*Instructions for the task*. Locate every line in the rows below that contains the string "screenshot", matching case exactly, and copy each such line in full.

*Records for processing*.

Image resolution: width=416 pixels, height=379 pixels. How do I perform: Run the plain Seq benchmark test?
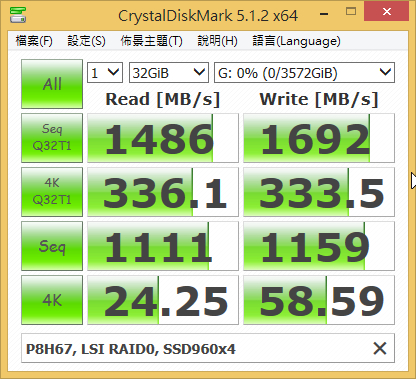52,246
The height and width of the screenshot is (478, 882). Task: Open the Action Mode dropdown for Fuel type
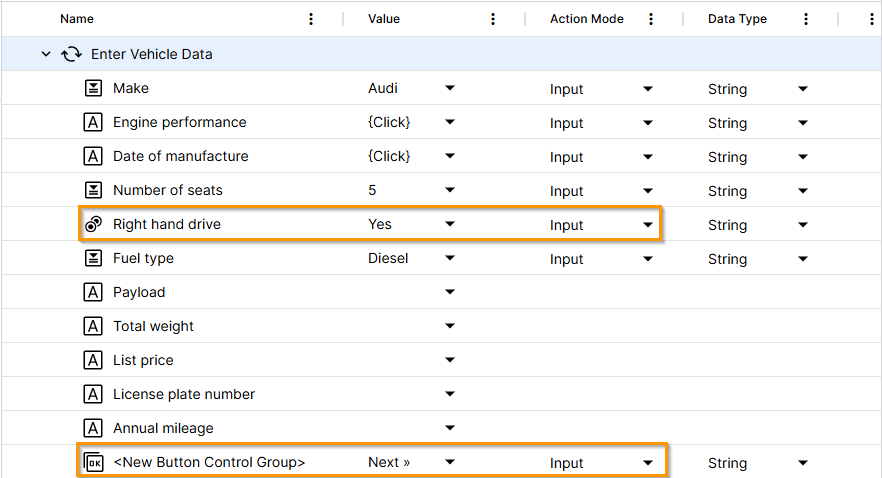click(648, 258)
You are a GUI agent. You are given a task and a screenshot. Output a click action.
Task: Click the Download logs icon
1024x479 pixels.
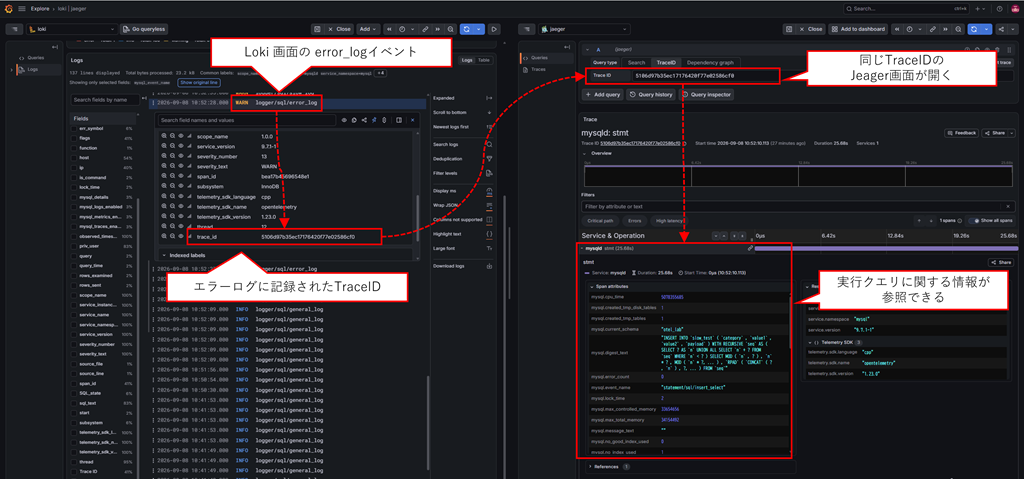pos(489,267)
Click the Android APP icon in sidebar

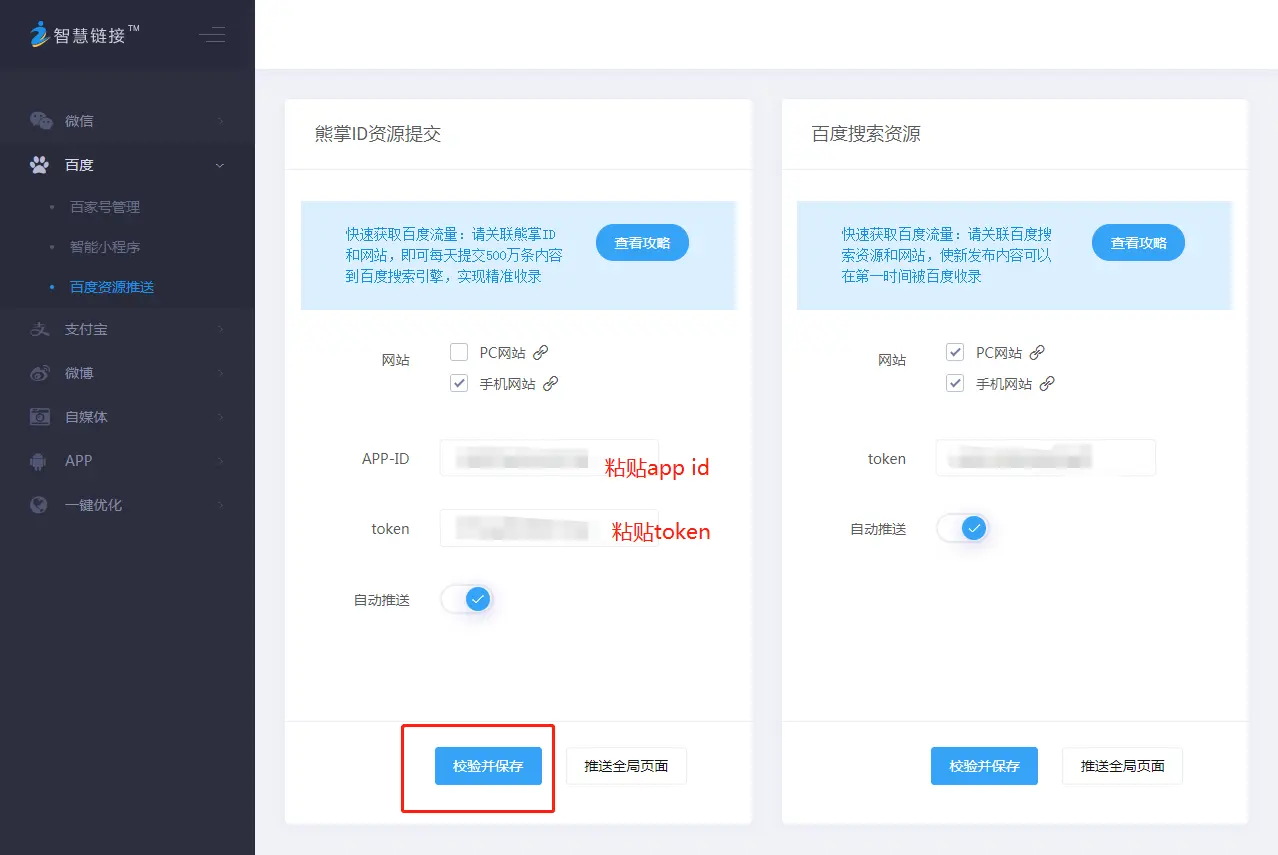click(40, 461)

*Completed exercise*.
The height and width of the screenshot is (478, 882). Task: Open the Action Mode dropdown for Fuel type
You are a GUI agent. You are given a task and a screenshot. Output a click action.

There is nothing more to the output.